- _EXERCISE OBJECTIVE_
Each entry must appear in the answer exactly as it does here.

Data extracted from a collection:

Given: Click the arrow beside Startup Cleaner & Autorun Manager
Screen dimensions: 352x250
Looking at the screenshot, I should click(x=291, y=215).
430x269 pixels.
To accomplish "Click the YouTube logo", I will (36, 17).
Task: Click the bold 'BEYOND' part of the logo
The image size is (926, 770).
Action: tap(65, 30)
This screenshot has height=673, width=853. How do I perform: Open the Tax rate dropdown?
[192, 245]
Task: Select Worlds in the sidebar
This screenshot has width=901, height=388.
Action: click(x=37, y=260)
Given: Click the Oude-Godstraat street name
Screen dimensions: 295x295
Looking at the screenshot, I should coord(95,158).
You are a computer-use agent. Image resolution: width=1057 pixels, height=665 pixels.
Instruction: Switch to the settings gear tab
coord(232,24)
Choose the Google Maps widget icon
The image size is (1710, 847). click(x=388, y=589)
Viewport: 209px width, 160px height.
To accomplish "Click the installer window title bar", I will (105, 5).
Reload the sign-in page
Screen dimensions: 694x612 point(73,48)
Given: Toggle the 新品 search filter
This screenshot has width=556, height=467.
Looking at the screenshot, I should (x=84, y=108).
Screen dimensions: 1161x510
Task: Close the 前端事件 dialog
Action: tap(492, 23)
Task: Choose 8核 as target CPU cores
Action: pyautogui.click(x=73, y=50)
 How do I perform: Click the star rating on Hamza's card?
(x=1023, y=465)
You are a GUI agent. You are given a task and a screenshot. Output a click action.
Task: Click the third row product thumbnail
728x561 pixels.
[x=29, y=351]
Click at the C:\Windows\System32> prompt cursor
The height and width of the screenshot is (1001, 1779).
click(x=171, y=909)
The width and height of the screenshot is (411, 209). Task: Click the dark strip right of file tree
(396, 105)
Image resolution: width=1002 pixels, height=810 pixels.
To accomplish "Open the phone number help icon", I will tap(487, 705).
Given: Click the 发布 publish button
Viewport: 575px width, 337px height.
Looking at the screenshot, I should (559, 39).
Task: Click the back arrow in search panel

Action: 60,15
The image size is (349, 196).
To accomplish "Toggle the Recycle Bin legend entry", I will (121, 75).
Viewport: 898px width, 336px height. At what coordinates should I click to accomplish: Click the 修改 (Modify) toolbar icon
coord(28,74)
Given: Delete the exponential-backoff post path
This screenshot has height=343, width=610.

- _THE COMPLETED TASK_
Given: Click the arrow beside Startup Cleaner & Autorun Manager
Screen dimensions: 352x250
Looking at the screenshot, I should click(x=291, y=215).
430x269 pixels.
To accomplish "Click the YouTube logo", I will (36, 17).
Task: Click the bold 'BEYOND' part of the logo
The image size is (926, 770).
Action: tap(65, 30)
This screenshot has height=673, width=853. How do I perform: Open the Tax rate dropdown?
[192, 245]
Task: Select Worlds in the sidebar
This screenshot has width=901, height=388.
Action: click(x=37, y=260)
Given: Click the Oude-Godstraat street name
Screen dimensions: 295x295
Looking at the screenshot, I should coord(95,158).
You are a computer-use agent. Image resolution: width=1057 pixels, height=665 pixels.
Instruction: Switch to the settings gear tab
coord(232,24)
Choose the Google Maps widget icon
The image size is (1710, 847). click(x=388, y=589)
Viewport: 209px width, 160px height.
To accomplish "Click the installer window title bar", I will (105, 5).
Reload the sign-in page
Screen dimensions: 694x612 point(73,48)
Given: Toggle the 新品 search filter
This screenshot has width=556, height=467.
Looking at the screenshot, I should (x=84, y=108).
Screen dimensions: 1161x510
Task: Close the 前端事件 dialog
Action: tap(492, 23)
Task: Choose 8核 as target CPU cores
Action: pyautogui.click(x=73, y=50)
 How do I perform: Click the star rating on Hamza's card?
(x=1023, y=465)
You are a GUI agent. You are given a task and a screenshot. Output a click action.
Task: Click the third row product thumbnail
728x561 pixels.
[x=29, y=351]
Click at the C:\Windows\System32> prompt cursor
The height and width of the screenshot is (1001, 1779).
click(x=171, y=909)
The width and height of the screenshot is (411, 209). Task: Click the dark strip right of file tree
(396, 105)
Image resolution: width=1002 pixels, height=810 pixels.
To accomplish "Open the phone number help icon", I will tap(487, 705).
Given: Click the 发布 publish button
Viewport: 575px width, 337px height.
Looking at the screenshot, I should (559, 39).
Task: Click the back arrow in search panel

Action: 60,15
The image size is (349, 196).
To accomplish "Toggle the Recycle Bin legend entry", I will (121, 75).
Viewport: 898px width, 336px height. At what coordinates should I click to accomplish: Click the 修改 (Modify) toolbar icon
coord(28,74)
Given: Delete the exponential-backoff post path
This screenshot has height=343, width=610.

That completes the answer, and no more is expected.